4.Opposing the appeal, the respondent submitted that the sentence of life imprisonment is the legally provided sentence for the conviction for the offence with which the appellant was charged. Relying on the case of Supreme Court case in Republic v Mwangi; Initiative for Strategic Litigation in Africa (ISLA) & 3 others (Amicus Curiae) (Petition E018 of 2023) [2024] KESC 34 (KLR) (12 July 2024) (Judgment) in which the apex Court affirmed the mandatory sentences in the Sexual Offences Act holding that for as long as section 8 of the Sexual Offences Act remains in statutes, legislatively unattended, then the mandatory sentences therein are legal, the respondent submitted that the sentence meted out was the legal sentence and this Court cannot interfere.
5.This is a second appeal, therefore, the Court’s jurisdiction is limited to considering matters of law as stipulated by Section 361 of the Criminal Procedure Code. A second appeal must be confined to points of law and this Court will not interfere with concurrent findings of fact arrived at by the two courts below unless such findings are based on no evidence or are based on a misapprehension of the evidence or the courts below are demonstrably shown to have acted on wrong principles in arriving at its findings. (See David Njoroge Macharia v Republic [2011] eKLR). This Court in Karani v R [2010] 1 KLR 73 held that:By dint of the provisions of section 361 of the Criminal Procedure Code, we are enjoined to consider only matters of law. We cannot interfere with the decision of the superior court on facts unless it is demonstrated that the trial court and the first appellate court considered matters, they ought not to have considered or that they failed to consider matters they should have considered or that looking at the evidence as a whole they were plainly wrong in their decision, in which case such omission or commission would be treated as matters of law.”
6.Having considered the record, the grounds of appeal, the submissions of both parties and the Court’s mandate, the main issue that falls for determination is whether this Court should interfere with the sentence that was imposed on the appellant.
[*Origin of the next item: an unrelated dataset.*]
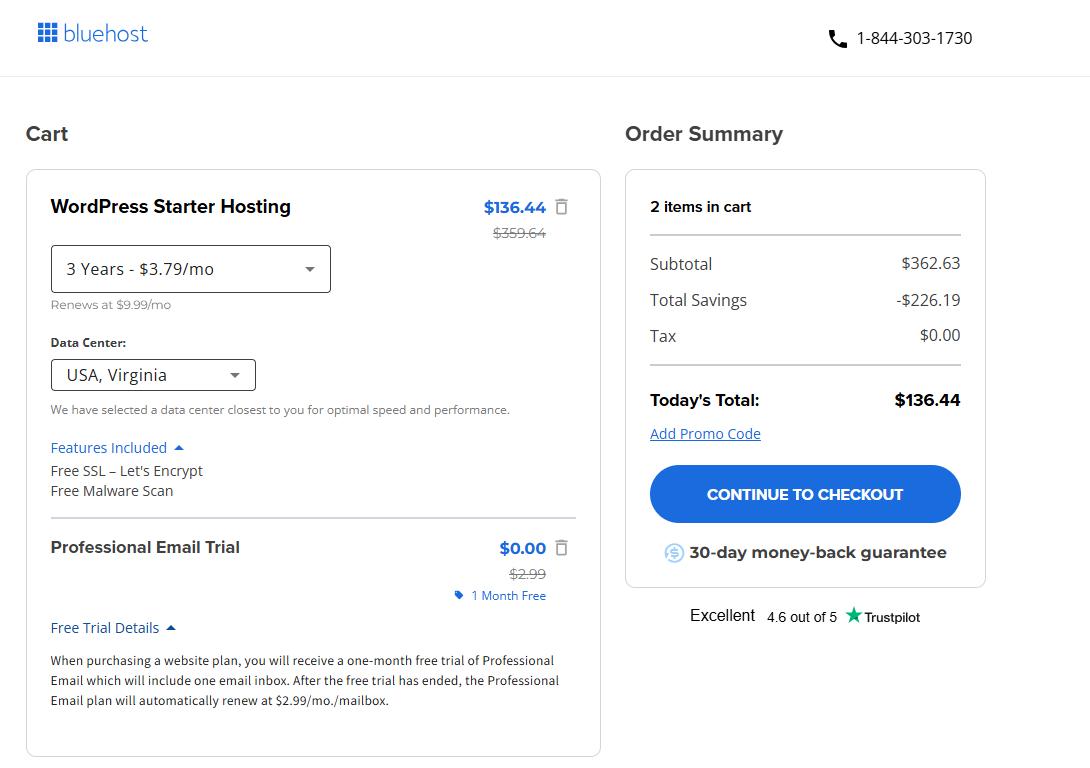The width and height of the screenshot is (1090, 768).
Task: Click the green Trustpilot star icon
Action: tap(853, 616)
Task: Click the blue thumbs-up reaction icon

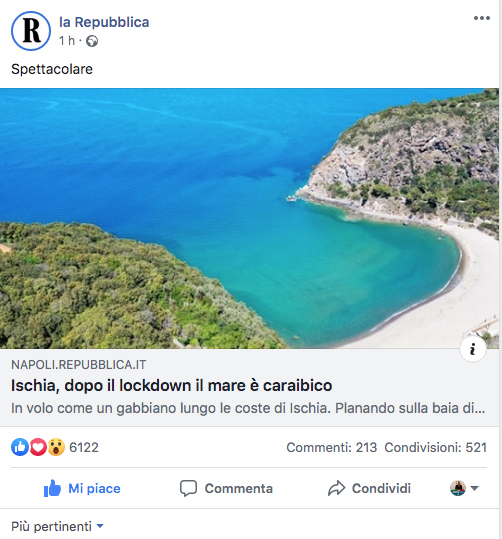Action: point(20,447)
7.In the instant appeal, the appellant was charged with the offence of defilement contrary to Section 8 (1) as read with Section 8 (2) of the Sexual Offences Act. A reading of the provisions of the law under which the appellant was charged shows that Section 8 (1) creates the offence while sub-section (2) stipulates the penalty. It provides that a person convicted under the said sub-section shall be liable for imprisonment for life. The appellant is complaining that the sentence of life imprisonment imposed on him is harsh and excessive therefore, the Court should interfere and substitute the said sentence with a term sentence.
8.Sentencing is a discretionary exercise by the trial court. An appellate court will not necessarily interfere with the sentence meted out unless it is demonstrated that the trial court acted on some wrong principles or overlooked some material facts. This Court in Bernard Kimani Gacheru v Republic [2002] eKLR stated thus:It is now settled law, following several authorities by this Court and by the High Court, that sentence is a matter that rests in the discretion of the trial court. Similarly, sentence must depend on the facts of each case. On appeal, the appellate court will not easily interfere with sentence unless that sentence is manifestly excessive in the circumstances of the case, or that the trial court overlooked some material factor, or took into account, some wrong material, or acted on a wrong principle. Even if, the appellate court feels that the sentence is heavy and that the appellate court might itself not have passed that sentence, these alone are not sufficient grounds for interfering with the discretion of the trial court on sentence unless anyone of the matters already stated is shown to exist.”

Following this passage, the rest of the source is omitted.